Yes. Any flight entering the U.S. from a foreign country, even for a connection, will require testing before departure.
If your itinerary has you arriving to the US via one or more connecting flights, your test can be taken within 1 day or 3 days, depending on your vaccination status, before the departure of the first flight.
You also have the option of getting tested en route during one of your connections. However, you should consider where in the connecting airport testing is available and if you would be able to access it while in transit. If you choose this strategy and are unable to get a test en route, you will not be able to board your flight to the United States. You should also be aware that if you test positive en route, you will not be allowed to continue your travel and may need to stay at that location until you end isolation.
Please note, if you planned an itinerary incorporating one or more overnight stays en route to the US, you will need to make sure your test is not expired before your flight that will enter the US. You do not need to be retested if the itinerary requires an overnight connection because of limitations in flight availability.

Items listed in a dataset:
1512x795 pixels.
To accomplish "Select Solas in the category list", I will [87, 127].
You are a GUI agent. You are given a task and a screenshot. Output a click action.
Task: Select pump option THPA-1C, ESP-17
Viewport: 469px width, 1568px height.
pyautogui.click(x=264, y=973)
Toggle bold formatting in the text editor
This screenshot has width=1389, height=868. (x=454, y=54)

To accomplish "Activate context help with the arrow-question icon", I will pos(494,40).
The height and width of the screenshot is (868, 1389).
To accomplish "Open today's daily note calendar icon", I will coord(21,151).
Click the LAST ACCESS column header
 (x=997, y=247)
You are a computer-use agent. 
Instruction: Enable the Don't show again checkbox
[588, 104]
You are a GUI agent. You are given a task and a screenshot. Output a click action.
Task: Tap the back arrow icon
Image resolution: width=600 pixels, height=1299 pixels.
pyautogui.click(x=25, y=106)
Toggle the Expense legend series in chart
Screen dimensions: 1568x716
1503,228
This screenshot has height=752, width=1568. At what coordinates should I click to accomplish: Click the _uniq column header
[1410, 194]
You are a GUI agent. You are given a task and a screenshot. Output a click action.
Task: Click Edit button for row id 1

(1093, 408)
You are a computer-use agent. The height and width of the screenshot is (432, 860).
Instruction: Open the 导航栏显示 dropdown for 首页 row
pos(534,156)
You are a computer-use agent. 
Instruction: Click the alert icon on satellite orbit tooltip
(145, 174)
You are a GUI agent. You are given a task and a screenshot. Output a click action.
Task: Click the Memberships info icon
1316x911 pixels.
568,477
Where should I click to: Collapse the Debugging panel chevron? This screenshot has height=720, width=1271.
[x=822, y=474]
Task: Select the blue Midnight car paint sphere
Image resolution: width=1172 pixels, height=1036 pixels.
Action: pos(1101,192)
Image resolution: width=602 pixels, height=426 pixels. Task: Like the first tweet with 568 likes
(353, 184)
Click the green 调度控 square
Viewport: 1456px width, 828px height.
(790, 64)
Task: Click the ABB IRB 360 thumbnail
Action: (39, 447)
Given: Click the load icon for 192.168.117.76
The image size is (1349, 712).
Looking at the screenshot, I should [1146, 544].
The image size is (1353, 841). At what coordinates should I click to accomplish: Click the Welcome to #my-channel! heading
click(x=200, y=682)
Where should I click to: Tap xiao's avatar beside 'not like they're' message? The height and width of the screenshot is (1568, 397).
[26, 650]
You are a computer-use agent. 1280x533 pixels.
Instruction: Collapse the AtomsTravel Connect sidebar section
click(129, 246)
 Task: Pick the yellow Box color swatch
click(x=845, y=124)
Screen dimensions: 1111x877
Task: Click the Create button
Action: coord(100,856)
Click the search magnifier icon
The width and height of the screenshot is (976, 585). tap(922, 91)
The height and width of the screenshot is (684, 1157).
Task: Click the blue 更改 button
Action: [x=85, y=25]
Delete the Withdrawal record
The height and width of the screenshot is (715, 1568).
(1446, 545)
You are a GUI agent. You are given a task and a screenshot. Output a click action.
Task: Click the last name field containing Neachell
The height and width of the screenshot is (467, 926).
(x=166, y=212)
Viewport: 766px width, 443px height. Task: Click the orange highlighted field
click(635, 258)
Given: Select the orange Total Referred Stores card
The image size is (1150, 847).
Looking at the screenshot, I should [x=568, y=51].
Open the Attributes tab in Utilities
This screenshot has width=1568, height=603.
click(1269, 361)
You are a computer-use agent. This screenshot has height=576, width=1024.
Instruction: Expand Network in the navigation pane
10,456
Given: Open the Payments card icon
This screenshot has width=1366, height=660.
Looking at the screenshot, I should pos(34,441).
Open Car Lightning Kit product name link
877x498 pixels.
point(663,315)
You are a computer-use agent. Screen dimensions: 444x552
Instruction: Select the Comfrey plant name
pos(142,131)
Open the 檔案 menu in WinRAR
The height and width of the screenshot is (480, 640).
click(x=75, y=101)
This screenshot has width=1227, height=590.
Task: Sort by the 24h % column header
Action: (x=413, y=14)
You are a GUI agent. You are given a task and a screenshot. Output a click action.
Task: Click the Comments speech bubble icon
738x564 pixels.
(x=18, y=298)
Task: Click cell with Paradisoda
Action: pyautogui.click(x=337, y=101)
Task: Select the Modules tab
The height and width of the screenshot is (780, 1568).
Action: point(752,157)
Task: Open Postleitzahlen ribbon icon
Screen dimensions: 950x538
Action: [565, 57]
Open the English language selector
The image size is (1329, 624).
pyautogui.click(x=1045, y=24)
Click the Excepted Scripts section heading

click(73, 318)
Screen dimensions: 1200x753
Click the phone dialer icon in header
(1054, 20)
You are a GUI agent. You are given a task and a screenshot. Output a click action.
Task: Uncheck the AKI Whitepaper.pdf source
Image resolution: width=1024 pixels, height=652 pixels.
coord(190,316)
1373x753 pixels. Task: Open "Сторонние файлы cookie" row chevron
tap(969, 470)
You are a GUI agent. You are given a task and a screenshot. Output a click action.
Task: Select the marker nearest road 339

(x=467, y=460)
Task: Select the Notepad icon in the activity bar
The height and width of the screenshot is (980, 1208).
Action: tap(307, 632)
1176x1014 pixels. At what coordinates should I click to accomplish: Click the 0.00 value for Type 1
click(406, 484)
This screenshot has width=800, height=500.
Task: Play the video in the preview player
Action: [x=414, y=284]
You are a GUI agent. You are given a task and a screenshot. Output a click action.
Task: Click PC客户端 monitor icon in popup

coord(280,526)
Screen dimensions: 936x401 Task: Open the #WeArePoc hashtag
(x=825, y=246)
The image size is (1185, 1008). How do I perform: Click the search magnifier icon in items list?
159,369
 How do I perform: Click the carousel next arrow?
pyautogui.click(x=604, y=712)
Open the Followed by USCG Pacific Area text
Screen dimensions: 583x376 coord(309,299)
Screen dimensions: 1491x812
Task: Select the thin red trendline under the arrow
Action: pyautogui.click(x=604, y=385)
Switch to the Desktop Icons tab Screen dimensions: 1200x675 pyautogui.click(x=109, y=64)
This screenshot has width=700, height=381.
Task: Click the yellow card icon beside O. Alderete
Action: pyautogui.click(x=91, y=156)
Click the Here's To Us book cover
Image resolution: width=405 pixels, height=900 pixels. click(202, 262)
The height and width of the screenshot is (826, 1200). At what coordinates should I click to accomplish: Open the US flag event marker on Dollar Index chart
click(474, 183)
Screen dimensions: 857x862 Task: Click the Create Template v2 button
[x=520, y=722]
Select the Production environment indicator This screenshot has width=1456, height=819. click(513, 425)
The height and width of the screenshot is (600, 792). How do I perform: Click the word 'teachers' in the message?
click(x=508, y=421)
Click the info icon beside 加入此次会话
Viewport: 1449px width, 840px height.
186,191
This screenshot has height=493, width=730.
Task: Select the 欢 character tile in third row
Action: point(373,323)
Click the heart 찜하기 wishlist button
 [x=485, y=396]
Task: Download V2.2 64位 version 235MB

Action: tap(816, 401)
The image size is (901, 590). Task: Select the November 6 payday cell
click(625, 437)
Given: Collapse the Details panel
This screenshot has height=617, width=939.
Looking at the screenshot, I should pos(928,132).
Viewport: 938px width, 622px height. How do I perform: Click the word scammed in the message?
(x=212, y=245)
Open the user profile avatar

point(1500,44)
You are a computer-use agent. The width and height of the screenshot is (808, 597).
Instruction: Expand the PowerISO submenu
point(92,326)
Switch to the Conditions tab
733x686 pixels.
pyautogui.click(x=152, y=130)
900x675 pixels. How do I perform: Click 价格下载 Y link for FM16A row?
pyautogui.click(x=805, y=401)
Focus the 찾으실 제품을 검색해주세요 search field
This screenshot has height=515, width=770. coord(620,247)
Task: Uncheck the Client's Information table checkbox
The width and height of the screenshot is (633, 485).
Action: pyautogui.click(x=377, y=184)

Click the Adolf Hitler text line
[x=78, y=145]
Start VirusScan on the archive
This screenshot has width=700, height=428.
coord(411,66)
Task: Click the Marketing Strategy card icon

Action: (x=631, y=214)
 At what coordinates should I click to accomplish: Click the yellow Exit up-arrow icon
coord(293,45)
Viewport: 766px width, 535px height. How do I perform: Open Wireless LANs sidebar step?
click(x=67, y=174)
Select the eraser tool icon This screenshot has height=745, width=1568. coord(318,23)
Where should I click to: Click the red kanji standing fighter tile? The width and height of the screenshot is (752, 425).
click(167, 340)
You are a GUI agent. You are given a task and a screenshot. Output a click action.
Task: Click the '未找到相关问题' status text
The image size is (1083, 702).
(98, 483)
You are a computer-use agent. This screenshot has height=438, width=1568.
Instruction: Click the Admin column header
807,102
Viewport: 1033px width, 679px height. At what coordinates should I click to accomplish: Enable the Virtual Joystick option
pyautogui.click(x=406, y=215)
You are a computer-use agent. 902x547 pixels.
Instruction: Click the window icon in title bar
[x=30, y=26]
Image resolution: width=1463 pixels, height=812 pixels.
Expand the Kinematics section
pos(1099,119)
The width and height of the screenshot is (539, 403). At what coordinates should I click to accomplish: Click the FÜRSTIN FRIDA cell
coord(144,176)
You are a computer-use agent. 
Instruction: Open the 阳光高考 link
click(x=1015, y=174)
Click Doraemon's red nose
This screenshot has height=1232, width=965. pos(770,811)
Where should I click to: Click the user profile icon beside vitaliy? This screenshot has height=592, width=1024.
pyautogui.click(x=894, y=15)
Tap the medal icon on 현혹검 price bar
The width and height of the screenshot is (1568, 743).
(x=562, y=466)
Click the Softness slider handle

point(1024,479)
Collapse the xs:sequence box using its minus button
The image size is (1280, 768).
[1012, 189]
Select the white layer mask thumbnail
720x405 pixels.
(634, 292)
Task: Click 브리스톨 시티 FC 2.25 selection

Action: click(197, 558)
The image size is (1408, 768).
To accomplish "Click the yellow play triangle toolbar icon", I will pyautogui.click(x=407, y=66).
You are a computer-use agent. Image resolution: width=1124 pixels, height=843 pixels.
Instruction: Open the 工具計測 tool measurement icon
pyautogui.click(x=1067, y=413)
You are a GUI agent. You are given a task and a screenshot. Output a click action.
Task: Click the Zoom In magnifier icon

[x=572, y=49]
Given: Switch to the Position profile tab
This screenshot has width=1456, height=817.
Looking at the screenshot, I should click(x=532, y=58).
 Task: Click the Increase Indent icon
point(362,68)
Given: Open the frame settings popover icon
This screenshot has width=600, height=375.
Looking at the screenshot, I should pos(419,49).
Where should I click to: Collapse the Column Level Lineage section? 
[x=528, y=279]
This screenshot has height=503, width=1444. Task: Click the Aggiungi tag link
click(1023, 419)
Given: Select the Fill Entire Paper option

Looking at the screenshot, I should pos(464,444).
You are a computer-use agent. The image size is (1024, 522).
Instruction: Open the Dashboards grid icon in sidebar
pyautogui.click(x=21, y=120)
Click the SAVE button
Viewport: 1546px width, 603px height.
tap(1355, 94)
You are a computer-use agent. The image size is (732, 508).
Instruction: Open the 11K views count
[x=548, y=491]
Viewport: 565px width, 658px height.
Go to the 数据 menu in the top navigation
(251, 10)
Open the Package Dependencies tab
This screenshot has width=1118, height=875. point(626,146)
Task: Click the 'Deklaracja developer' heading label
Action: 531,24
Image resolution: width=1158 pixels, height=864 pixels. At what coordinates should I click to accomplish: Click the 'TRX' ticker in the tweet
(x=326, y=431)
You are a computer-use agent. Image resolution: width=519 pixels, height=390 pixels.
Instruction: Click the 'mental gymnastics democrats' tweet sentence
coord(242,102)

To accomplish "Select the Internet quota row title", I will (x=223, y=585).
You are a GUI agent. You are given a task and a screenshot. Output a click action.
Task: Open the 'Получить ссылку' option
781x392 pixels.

# [Task list]
1/ Answer these from the passage on testing for connecting flights into the U.S.:
(a) For travelers reaching the U.S. through connecting flights, the testing window is counted back from the departure of which flight?
(b) What happens to a traveler who plans to test en route but cannot get a test?
(c) In what case does an overnight connection not call for a new test?
2/ Carry on the passage about testing for flights entering the U.S., beginning after its final sentence.
The rows stand apart from the passage and are not part of it.

# [Solved tasks]
1/
(a) The first flight.
(b) The traveler will not be able to board the flight to the United States.
(c) When the itinerary requires the overnight connection because of limitations in flight availability.

2/
If the first flight in your trip is delayed past the 1-day or 3-day limit of testing due to a situation outside of your control (e.g., delays because of severe weather or aircraft mechanical problem), and that delay is 24 hours or less past the 1-day or 3-day limit for testing, you do not need to be retested. If the delay is more than 24 hours past the 1- day or 3-day limit, then you will need to be retested.
If a connecting flight in your trip is delayed past the 1-day or 3-day limit of testing due to a situation outside of your control (e.g., delays because of severe weather or aircraft mechanical problem), and that delay is less than 48 hours past the 1-day or 3-day limit for testing, you do not need to be retested. If the delay is more than 48 hours past the 1-day or 3-day limit, then you will need to be retested.
CDC does not reimburse and is unable to help travelers get reimbursements for travel expenses because of canceled or delayed travel due to COVID-19 or testing requirements for air passengers flying to the US. While some companies may base their policies on CDC’s travel recommendations or requirements, each company establishes its own refund policies.
In some cases, trip cancellation insurance can protect your financial investment in a trip if you need to change your itinerary in the event of an international outbreak. Visit CDC’s Travelers’ Health website if you would like to learn more about travel insurance, including trip cancellation insurance.
Exemptions may be granted on an extremely limited basis when emergency travel (like an emergency medical evacuation) must occur to preserve someone’s life, health against a serious danger, or physical safety and testing cannot be completed before travel.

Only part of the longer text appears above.